Voters Should Decide NJ Pension Reform
We believe that fiscal issues of this size and significance should be decided by the people's representatives, or the people themselves.
June 02, 2019 at 12:00 PM
5 minute read
Recently, the Legislature passed, by overwhelming bipartisan majorities, a bill that would require the New Jersey Turnpike Authority to establish safety standards for highway maintenance workers. One would think that this is an issue no more controversial than motherhood and apple pie. But Gov. Murphy has vetoed the bill. Why? Because, he says, of principle. Regardless of the merits of the safety standards, he said, working conditions for public employees should be established by collective bargaining, not legislation. That the unions representing the workers supported the bill is immaterial to him. It is the principle that matters.

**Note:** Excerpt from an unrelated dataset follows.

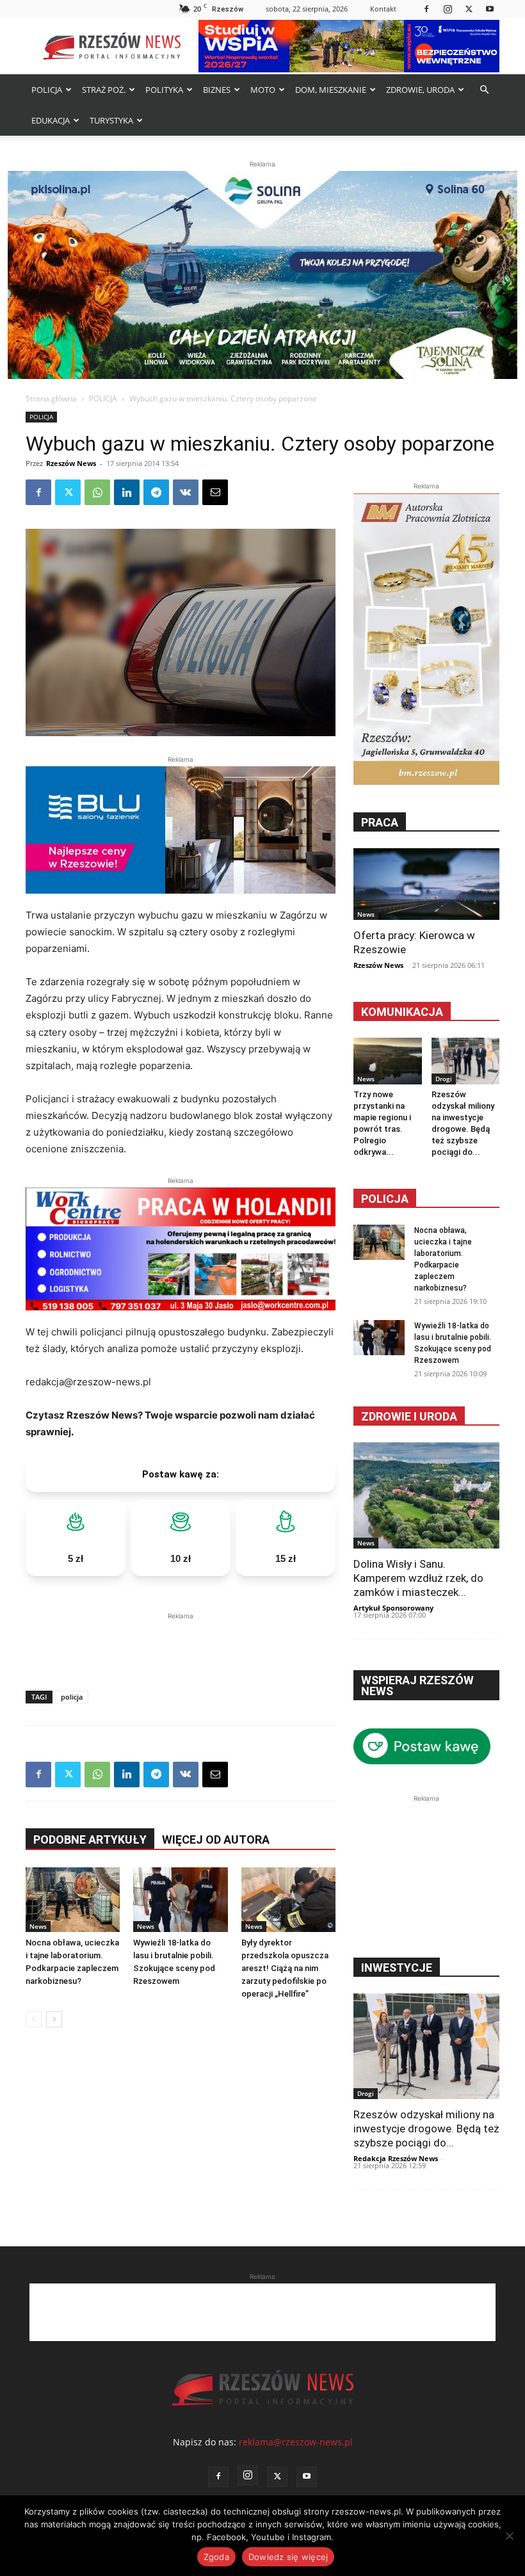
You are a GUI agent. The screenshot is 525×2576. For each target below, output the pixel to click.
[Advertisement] (180, 1642)
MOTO (262, 89)
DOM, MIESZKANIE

This decision is not as mad as it might first appear. What the Legislature can bestow by statute, its successor can take away by statute. And Senate President Stephen Sweeney proposes to do just that. Last week, Senate President Sweeney proposed a slate of bills aimed at reforming the state's insolvent pension system. These proposals are vehemently opposed by the state's public employee unions, including the teachers' union that supported a pro-Trump candidate against Sweeney in the last election.
Without addressing the merits of the proposals, we are firmly on the senator's side in the procedural dispute over who should consider them. The Legislature is the ultimate source both of the terms of public employment and the money to pay public employees. Since the late 1960s, it has chosen, by statute, to delegate much of its authority to a process of collective bargaining and arbitration. It is not required to do so. New Jersey Constitution Art. I § 19 confers on the workers of private employers the right to bargain collectively. However, Art. I § 19 confers on government employees only the more limited right to organize and “make known to the State … their grievances and proposals through representatives of their own choosing.” This is by its terms no more than a right to organize and lobby the government, just as any other interest group might.
Our constitution's distinction between private and public employment is not accidental. In the private context, the conflict is between workers and investors, and the result of collective bargaining is checked by the discipline of the market. The employer can move away, or it can fail or be driven out of business if customers find the consequences of collective bargaining to be unattractive. None of that is true for the government. It cannot go out of business or move to some cheaper country. The economic adversaries of government employees are not the owners of capital who have chosen to invest for a profit but their fellow citizen taxpayers and voters. The capacity of the government to pay is determined not by the judgment of the marketplace, but by the willingness of the voters to be taxed. The Legislature is the taxpayers' representative and the ultimate fiscal authority. Determining the terms of employment by collective bargaining cuts the Legislature out of the process and binds it to honor the terms of a contract that it did not negotiate.
That's all abstract. In more concrete terms, the state's system of public employee pensions is insolvent and has been for many years, due to a bipartisan refusal by the state to pay in the necessary contributions. The most recent reports show that on the basis of actuarial accounting, the deficit is increasing annually as the state's appropriations continue to fall short. Under the principle that when you're in a hole you should stop digging, Sen. Sweeney is proposing a revision to the pension system that will leave existing vested rights untouched but shift new hires and employees with less than five years' service to a cash balance plan, similar to a 401(k), in which the employee bears more of the financial risk, and the taxpayers less. Police, firefighter and judicial pensions will remain unchanged. If he cannot obtain the governor's approval, he has proposed to incorporate this change in an amendment to the state constitution, which can be submitted to referendum by the Legislature without the governor's involvement, and which would have to be approved by a majority of the voters at a general election.
We believe that fiscal issues of this size and significance should be decided by the people's representatives, or the people themselves. Public employees will not be helpless spectators to the Legislature's deliberation or the voters' decision. A normal gubernatorial election in this state polls approximately 2.1 million votes. According to the federal census, there are more than 430,000 state and local government employees in New Jersey, and more than 120,000 part-time ones. Many if not most have spouses and adult relatives. That is an extraordinarily large and widely distributed single interest group, all strongly determined to defend if not improve their present terms of employment. Even without collective bargaining, the grievances expressed by their chosen representatives will receive a careful hearing in Trenton before the Legislature enacts any statute or proposes any amendment, and we can be sure of a well-funded, heart-tugging media campaign urging a “no” vote on any referendum. In the rough and tumble of politics, unionized public employees can take care of themselves. But the real parties in interest on the other side, which is to say the taxpayers who don't work for the government, will also have their seat at the bargaining table—as they should. And they will have the last word about what they are willing to pay for.